Hold your focus. Nothing is happening, but that’s fine. Remember this is a numbers game, where the left hand holds the promise. Think engagement rings. Or don’t. Just keep your eyes limited to one side of the page, and always remember how equations love to be filled, to balance like flower pots on a windowsill—and with just as much tragedy if you make a mistake. Broken heads for the baby walkers, pushchairs in the road.
Gravity helps. Gravity is another of your pulse-gifts to the universe, as are mass and acceleration. Apply them all here, because water isn’t working. Just bend your head to glance down her dress. Understand why she is wearing a black lace push-up. She has weight and direction, knows which way to go when walking to the ladies.
You could be like her and keep your promises. Be a body made of water, a mindful mass accepting flow across equations, balancing in heels, left to right, waiting to dance. Prettily impatient with potential.
You’re not a bad man. In all probability, you would be an excellent man if not for the transfer of expectation. Potential is, after all, a map with an x, bringing its myth of golden chain mail, links of gleaming connection, heat-hammered and worn by warrior horses. Or so they say.
But once you set out to dig you invite disappointment, chances of cave-ins or theft. Of someone else getting hurt, which is unacceptable. You know this is your last opportunity to be a good man, so message her back about Saturday’s walk.
Sit on the plan. Examine the markings daily, if you must, but then replace the map under the cushion, its existence pushed to the back of your mind. You don’t need another action. You can let the horses sleep for a few centuries more, far over in their left-hand field.
You’re not a bad man. Between the moments you must control the universe, you are capable of giving pleasure, perhaps chasing with a dropped glove, or offering a hand for a pushchair on the bus. You can admire the flower pots, the horses. There is petrol in the car, and yes, before you turn the key you sit there and consider potential, but isn't that enough? It’s not like you imagine a spark, or dream about some a hose-tip match giving permission to the universe.
You are doing everything right. Keep contained, like a potted plant, a paddocked horse. Be a buried cavern, cool and damp, where soft-slither shapes and scuttlers escape the desert’s fire.

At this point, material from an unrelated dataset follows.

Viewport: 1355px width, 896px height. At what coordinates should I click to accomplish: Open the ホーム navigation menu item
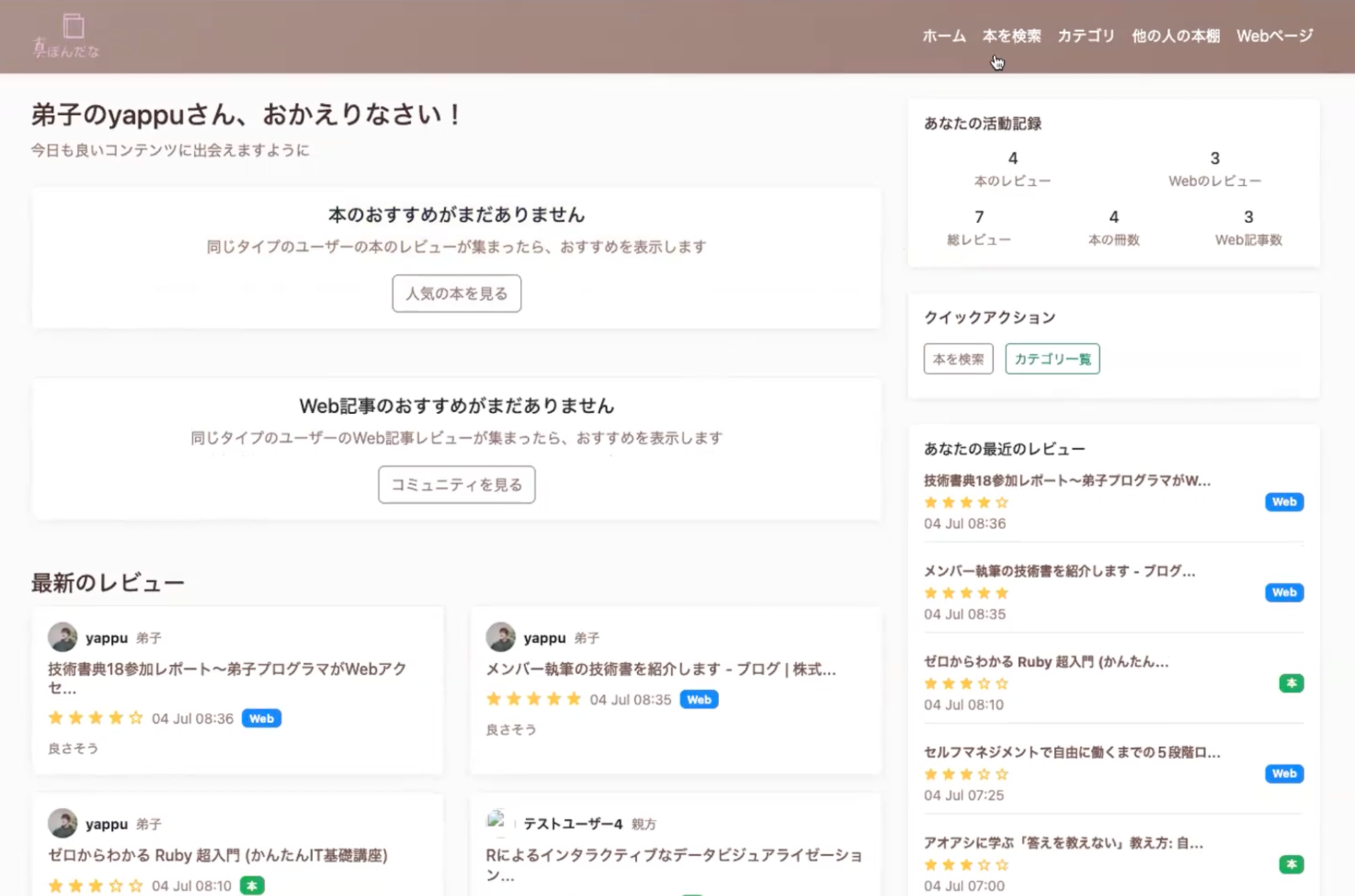pyautogui.click(x=944, y=36)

You’re not a bad man, but the snip of her lighter made you want to slap her face. It was easy to sit upon this potential. She might cry, and such small water won’t do any good when there is petrol in the car, pushchairs in the road.
You need a new expression.
She is sitting to your left. The smoke from her cigarette turns the air into a ruined mesh, bringing the taste of chemical consumption into your mouth. There is still some heat among the embers. You push your finger into the wet hole between her lips. It’s warm in there, but, you decide, not enough potential.
She crushes out her cigarette, leans in for a kiss. Her mouth is a flower. If you had hit her, she would now be wearing your bloom upon her cheek. Perhaps blood, if you had caught her teeth. When you touch her tongue with yours she shivers, and again you want to strike her. But what would be the point? Only your bruises have power, can serve as the entry-point for some new universe. Everyone else is just darkness, waiting for permission to be real.
You’re not a bad man, but you’re a bad man sometimes. The firework through the letterbox. The petrol from the car, enflaming.
This was always going to happen. In one explosive moment the universe forces you into being, where pulsing cells breach the borders of capillaries. It’s not your fault. No one mentioned that equations sometimes work in this direction, or explained that what gets pumped in can be syphoned out.
There is some pity for small water and regret for a limited bloom, but it’s not the end of the universe. Skin was only made to feel. In the end, she wasn’t so hot. Wasn’t too wet to burn.